Cronaca

Meno inquinamento e un risparmio di milioni di euro: ecco i vantaggi della metro a Monza

L'associazione Hq: "Infrastruttura indispensabile, bisogna accelerare i tempi"

Meno inquinamento e un risparmio di milioni di euro: ecco i vantaggi della metro a Monza
Cronaca 27 Gennaio 2019 ore 08:36

Meno inquinamento e un risparmio di milioni di euro: ecco i vantaggi della metro a Monza

I rappresentanti del comitato cittadino Hq Monza hanno esaminato, con l’aiuto di esperti, l’analisi costi/benefici allegata al Progetto di fattibilità del prolungamento della linea M5 da Bignami fino alla zona nord di Monza, dove è previsto il capolinea.

Lungo la tratta in questione, fanno notare i rappresentanti del comitato, «i treni faranno 1 milione e 710mila chilometri all’anno, con frequenze previste ogni 3 minuti nelle ore di punta e ogni 6 negli altri orari, dalle 05:40 a mezzanotte». E proseguono, «Il prolungamento porterà la M5 ad avere 28mila nuovi passeggeri al giorno in più nelle sole ore di punta, decongestionando il traffico. Gli utenti previsti sono di Monza, Cinisello e Sesto San Giovanni, ma anche dei comuni di Lissone, Vedano, Biassono e – in parte minore – Desio e Seregno».

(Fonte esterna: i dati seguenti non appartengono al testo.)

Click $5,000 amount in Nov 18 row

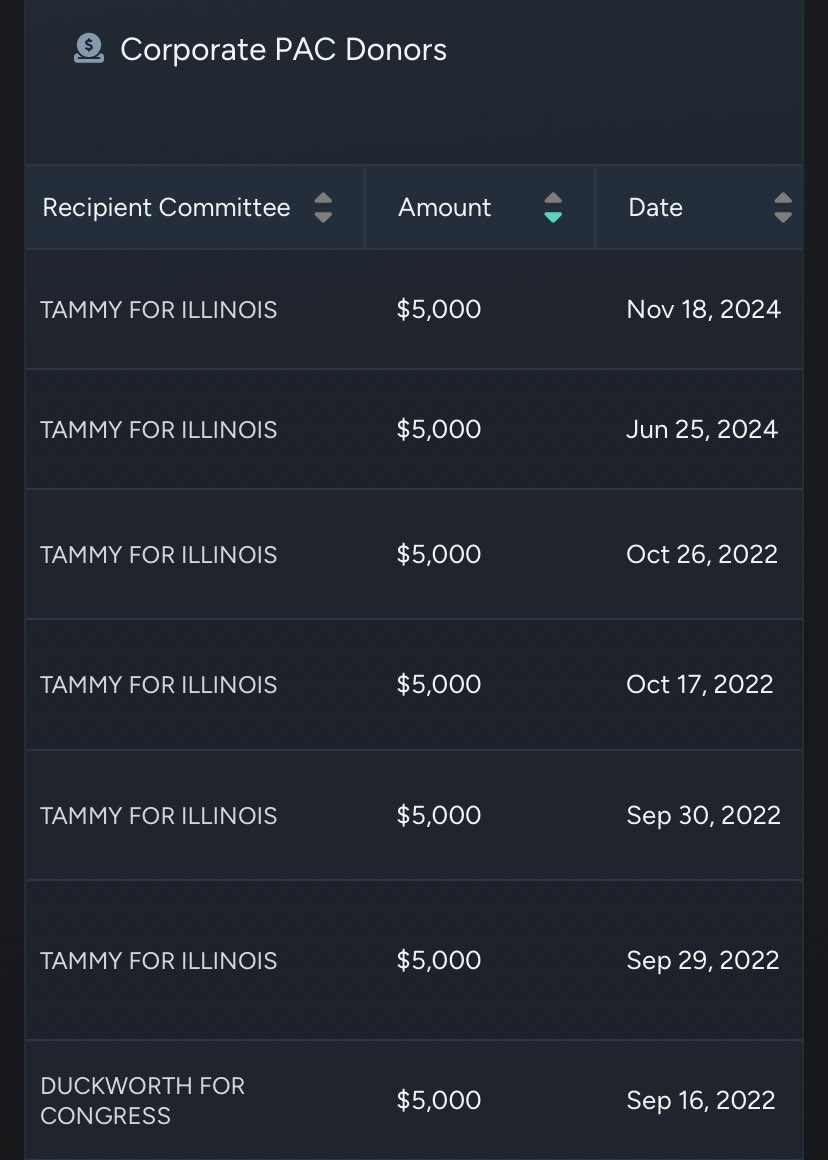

Vantaggi ambientali ed economici

I vantaggi ambientali, fanno quindi notare, sono considerevoli. «In un anno è calcolata una riduzione di 25 milioni di spostamenti in auto, lo stesso effetto prodotto dalla tratta in servizio Bignami-San Siro. Nel complesso, la M5 sino al nord di Monza consentirà un risparmio energetico pari a meno 15mila tonnellate equivalenti di petrolio».

E la qualità dell’aria non è l’unico punto a favore. Diminuiranno anche i tempi di spostamento tra Monza e Milano. «I vantaggi economici globali per i cittadini arriveranno a 8 milioni di euro l’anno, in crescita negli anni successivi al primo, considerando i costi complessivi dell’auto privata (eventuali sosta e Area B o C di Milano escluse). Sono inoltre calcolati circa 500 incidenti stradali in meno all’anno».

“La metro è urgente e indispensabile”

Fa sapere Isabella Tavazzi, portavoce dell’Associazione HqMonza: «Per molte ragioni, la metropolitana sino al nord di Monza è urgente oltre che indispensabile. Sollecitiamo gli enti coinvolti ad accelerare i tempi della fase che precede la costruzione, tempi necessari per la progettazione definitiva e per innumerevoli passaggi burocratici e amministrativi. Ricordiamo anche che tra un mese a Milano partirà l’Area B, soggetta a restrizioni progressive sino al 2026, anno in cui saranno ben poche le auto che potranno entrare nella città capoluogo».